## Assignment
Only the number is needed: how many lines in the entries below contain the string "give"?

## Dataset entries

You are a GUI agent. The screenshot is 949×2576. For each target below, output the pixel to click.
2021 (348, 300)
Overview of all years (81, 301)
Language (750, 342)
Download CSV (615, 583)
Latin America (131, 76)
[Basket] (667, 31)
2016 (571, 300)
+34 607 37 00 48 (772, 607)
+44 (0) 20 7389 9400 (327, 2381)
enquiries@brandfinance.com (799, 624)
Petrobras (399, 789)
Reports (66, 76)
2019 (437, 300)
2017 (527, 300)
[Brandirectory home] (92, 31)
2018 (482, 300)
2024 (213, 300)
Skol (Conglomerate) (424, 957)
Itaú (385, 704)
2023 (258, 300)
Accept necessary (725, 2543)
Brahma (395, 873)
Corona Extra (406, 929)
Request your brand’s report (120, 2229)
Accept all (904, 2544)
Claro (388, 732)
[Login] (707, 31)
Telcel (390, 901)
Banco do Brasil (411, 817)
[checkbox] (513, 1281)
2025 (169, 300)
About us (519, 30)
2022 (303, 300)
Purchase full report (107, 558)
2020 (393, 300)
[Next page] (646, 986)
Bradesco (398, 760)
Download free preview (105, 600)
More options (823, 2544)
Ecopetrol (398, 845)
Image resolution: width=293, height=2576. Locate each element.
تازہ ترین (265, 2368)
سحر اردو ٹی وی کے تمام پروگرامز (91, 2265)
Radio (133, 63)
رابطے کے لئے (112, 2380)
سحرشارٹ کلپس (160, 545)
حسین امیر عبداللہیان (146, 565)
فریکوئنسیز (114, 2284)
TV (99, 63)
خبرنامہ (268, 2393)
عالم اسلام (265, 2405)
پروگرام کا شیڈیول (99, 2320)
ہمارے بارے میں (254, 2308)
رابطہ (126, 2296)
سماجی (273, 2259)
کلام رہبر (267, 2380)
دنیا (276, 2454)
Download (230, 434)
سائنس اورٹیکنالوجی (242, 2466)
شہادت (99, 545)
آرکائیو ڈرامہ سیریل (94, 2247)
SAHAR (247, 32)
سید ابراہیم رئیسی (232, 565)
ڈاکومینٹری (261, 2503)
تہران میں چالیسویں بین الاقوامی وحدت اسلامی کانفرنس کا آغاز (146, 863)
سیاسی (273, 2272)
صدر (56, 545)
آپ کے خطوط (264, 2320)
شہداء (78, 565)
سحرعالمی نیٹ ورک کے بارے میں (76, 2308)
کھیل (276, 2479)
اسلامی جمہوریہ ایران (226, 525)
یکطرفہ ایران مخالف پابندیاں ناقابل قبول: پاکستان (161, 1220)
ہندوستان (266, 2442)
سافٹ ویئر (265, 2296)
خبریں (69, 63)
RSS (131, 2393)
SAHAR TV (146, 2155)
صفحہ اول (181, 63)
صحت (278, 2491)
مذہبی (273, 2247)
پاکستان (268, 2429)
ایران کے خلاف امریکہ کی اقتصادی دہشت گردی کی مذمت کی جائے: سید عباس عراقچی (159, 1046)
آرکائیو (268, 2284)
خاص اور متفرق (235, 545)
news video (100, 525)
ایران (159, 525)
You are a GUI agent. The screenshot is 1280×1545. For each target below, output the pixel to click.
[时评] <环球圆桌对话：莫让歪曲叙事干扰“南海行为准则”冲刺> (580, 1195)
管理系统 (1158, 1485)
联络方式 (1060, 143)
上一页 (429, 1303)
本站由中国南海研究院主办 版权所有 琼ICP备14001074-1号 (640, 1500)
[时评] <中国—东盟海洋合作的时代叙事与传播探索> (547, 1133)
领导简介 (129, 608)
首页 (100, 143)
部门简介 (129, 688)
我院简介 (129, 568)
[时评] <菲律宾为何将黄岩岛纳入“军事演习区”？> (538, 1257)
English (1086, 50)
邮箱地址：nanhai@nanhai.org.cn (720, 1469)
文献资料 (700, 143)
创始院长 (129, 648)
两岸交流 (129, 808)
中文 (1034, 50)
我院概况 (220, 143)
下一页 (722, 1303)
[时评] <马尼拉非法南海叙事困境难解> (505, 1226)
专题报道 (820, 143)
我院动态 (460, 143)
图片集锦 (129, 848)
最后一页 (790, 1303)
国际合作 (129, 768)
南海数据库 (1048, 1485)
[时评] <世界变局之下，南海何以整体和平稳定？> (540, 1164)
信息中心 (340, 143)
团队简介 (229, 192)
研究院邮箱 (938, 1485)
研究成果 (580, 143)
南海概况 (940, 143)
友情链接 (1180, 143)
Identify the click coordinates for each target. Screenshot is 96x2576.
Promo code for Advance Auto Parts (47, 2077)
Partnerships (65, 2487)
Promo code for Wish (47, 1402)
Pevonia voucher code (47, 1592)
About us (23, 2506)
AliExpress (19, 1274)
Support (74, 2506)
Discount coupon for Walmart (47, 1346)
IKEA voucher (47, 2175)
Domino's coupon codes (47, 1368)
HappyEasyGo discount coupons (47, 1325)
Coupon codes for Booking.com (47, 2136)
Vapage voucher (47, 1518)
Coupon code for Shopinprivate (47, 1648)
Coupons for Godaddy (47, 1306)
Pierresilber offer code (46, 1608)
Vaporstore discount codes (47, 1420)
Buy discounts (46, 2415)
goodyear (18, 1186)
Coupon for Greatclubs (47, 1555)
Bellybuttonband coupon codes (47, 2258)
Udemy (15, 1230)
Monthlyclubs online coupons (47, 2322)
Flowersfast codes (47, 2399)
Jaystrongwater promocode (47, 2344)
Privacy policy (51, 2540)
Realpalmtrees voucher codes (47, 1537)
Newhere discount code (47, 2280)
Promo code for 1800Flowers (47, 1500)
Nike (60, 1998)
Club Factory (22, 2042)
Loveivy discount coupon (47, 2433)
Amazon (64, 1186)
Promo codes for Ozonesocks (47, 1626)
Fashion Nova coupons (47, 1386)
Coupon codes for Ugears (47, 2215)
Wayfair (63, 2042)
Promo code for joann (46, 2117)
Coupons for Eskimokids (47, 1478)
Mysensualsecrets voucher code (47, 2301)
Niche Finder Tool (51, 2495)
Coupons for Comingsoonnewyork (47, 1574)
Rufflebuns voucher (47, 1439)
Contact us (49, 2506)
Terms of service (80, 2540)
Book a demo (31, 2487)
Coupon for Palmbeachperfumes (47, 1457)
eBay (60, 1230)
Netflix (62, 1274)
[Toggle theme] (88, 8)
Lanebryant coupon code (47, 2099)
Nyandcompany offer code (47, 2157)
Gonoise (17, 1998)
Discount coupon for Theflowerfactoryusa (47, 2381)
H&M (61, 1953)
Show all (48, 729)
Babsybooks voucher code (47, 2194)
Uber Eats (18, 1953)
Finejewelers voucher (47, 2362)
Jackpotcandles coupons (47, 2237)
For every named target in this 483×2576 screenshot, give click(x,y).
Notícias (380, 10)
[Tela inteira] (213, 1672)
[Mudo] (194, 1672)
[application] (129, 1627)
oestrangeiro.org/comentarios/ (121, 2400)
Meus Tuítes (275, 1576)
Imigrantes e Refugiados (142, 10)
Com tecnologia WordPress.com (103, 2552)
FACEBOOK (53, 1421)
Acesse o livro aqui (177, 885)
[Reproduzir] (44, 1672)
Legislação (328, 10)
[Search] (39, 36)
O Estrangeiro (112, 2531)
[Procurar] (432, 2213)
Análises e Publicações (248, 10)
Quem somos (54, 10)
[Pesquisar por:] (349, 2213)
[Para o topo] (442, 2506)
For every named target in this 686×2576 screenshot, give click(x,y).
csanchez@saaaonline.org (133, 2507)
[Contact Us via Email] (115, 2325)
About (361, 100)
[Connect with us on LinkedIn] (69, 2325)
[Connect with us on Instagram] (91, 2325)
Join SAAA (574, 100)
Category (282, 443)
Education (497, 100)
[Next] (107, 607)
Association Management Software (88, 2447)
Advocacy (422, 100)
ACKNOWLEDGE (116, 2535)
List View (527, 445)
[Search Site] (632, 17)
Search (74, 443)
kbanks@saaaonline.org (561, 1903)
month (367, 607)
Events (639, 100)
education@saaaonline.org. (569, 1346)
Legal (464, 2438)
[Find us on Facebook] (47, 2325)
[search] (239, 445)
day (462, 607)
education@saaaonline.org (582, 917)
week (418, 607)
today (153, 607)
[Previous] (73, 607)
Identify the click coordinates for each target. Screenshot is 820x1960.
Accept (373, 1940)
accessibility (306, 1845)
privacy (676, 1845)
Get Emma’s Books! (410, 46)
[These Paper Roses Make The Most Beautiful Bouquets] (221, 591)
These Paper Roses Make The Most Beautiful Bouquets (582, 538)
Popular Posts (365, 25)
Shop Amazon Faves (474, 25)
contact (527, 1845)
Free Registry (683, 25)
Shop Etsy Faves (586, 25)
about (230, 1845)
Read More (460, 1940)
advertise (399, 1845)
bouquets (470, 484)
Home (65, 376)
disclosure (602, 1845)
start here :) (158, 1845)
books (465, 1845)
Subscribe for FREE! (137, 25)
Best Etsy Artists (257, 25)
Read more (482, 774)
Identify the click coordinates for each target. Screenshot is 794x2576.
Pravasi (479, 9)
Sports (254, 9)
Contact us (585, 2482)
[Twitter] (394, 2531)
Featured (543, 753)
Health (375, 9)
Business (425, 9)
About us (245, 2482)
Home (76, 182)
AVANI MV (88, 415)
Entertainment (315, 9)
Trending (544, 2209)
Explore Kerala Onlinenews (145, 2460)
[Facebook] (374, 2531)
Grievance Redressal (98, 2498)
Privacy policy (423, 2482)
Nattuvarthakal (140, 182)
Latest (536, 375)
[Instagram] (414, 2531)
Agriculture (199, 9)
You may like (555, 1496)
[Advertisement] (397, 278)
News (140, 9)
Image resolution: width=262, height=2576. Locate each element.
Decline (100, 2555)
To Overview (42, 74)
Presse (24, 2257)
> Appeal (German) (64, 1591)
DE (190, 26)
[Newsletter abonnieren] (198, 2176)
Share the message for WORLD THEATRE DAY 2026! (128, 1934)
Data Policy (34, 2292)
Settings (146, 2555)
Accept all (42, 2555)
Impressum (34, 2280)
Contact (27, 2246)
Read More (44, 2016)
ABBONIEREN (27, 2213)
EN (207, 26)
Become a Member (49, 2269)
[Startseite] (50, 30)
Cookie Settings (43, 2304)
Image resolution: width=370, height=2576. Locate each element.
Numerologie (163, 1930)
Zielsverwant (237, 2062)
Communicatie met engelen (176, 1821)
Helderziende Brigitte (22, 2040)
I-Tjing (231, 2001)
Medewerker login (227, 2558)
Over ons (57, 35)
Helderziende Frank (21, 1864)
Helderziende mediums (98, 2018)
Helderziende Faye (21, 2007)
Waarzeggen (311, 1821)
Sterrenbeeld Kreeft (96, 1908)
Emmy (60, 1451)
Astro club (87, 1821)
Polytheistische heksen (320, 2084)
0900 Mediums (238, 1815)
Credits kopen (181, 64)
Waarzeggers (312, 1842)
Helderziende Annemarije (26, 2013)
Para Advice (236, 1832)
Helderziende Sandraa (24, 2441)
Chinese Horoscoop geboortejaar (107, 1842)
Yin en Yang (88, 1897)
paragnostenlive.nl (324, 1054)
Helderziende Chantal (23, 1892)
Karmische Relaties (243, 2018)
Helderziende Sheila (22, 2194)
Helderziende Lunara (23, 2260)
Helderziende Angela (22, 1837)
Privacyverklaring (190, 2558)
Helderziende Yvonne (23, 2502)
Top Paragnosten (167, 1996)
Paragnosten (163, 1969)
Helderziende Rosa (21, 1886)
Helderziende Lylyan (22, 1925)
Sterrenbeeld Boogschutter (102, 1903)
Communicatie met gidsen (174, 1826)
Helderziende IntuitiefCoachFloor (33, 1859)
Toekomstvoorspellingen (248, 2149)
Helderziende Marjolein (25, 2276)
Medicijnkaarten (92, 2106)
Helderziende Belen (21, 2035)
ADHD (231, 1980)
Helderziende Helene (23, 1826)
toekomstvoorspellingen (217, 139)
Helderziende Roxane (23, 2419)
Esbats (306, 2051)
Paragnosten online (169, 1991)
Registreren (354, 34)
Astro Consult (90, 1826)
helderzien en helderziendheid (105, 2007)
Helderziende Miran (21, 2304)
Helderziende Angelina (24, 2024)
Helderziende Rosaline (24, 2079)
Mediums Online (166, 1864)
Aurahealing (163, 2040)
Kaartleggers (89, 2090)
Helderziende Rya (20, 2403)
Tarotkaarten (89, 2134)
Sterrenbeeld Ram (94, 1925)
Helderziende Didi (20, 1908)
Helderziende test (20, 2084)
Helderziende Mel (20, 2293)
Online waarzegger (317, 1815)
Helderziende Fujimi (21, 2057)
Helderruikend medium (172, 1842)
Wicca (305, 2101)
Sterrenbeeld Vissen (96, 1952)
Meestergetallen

## Result of this exercise
2